In Memoriam: R. Lansing Hicks

Renowned at YDS for his teaching, integrity

R. Lansing Hicks, professor emeritus of Old Testament and former associate dean of academic affairs at Yale Divinity School (YDS), died on Jan. 14 in Hamden, Connecticut, after a long illness. He was 86 years old.

Hicks joined the faculty of YDS in 1971, following the affiliation between YDS and Berkeley Divinity School, and retired in 1990. He had been appointed to the Berkeley faculty in 1954 and then named full professor in 1958.

An Episcopal priest with roots in the South, Hicks focused primarily on teaching rather than on writing books — over the course of his career his publications were mostly in the realm of encyclopedia articles, scholarly journals and book reviews. He will be remembered as a teacher who cared deeply about his students both in and out of the classroom, and as person of particularly high personal and academic integrity.

That sense of integrity was demonstrated when, as a young scholar in 1952, he was among a group of faculty at the University of the South in Sewanee, Tennessee, who resigned their positions to protest the school’s reluctance to desegregate. Hicks and the others wrote a widely publicized letter calling the school’s position “untenable in the light of Christian ethics and of the teaching of the Anglican Communion.”

“He always reflected the graciousness of his Southern roots, but at the same time his fine ethical and moral sense made him a shining example of religious opposition to segregation in the South of the 1950s,” said Robert Wilson, associate dean of academic affairs at YDS and a longtime colleague of Hicks. “As a teacher he was thorough and comprehensive; as an administrator he was open and fair; as a scholar he was both meticulous and creative; and as a colleague he was congenial and kind.”

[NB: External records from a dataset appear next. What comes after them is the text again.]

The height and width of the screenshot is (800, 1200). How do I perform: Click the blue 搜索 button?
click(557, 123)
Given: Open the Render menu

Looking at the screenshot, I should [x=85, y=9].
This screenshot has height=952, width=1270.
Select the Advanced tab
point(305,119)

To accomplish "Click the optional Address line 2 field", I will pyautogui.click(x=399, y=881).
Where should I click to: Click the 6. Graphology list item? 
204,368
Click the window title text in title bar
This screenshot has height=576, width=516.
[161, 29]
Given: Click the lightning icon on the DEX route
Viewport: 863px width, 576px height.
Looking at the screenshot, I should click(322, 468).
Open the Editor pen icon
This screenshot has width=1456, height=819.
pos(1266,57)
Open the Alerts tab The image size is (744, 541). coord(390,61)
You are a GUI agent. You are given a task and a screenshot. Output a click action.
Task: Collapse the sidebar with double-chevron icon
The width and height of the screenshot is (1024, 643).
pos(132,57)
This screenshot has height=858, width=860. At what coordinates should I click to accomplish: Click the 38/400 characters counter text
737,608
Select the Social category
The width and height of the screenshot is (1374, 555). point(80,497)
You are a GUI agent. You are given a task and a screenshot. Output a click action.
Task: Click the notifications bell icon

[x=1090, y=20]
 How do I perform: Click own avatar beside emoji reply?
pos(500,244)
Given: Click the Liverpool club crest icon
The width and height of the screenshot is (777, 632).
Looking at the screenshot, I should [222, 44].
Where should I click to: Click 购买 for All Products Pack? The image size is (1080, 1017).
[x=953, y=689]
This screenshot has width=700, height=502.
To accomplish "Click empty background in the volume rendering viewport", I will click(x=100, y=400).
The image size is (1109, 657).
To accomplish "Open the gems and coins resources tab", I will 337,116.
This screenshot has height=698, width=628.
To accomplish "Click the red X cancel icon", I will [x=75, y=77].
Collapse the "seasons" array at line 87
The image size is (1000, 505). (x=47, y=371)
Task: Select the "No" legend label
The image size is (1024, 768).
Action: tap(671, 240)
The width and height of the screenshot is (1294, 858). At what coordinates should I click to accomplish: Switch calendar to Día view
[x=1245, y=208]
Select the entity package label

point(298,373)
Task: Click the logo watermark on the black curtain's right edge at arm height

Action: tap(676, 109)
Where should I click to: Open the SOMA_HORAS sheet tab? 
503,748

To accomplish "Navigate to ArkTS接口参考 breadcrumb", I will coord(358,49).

Joseph Britton, dean of Berkeley Divinity School at Yale, said, “Lansing was one of the real heroes of Berkeley Divinity School. His courageous decision to walk out of the University of the South over the issue of racial segregation always endeared him to our students, who looked to him not only as a learned teacher of the scriptures but as a real role model as well.”

As a biblical scholar, Hicks’s interests lay primarily in the area of the Christian use of the Old Testament in its relation to the New Testament. In 1968, he delivered The Winslow Lectures at Seabury-Western Theological Seminary, published in monograph form as “Forms of Christ in the Old Testament: The Problem of the Christological Unity of the Bible.” He also published articles in the Anglican Theological Review, the Journal of Bible and Religion, “The Oxford Annotated Bible” and “The Interpreter’s Dictionary of the Bible.”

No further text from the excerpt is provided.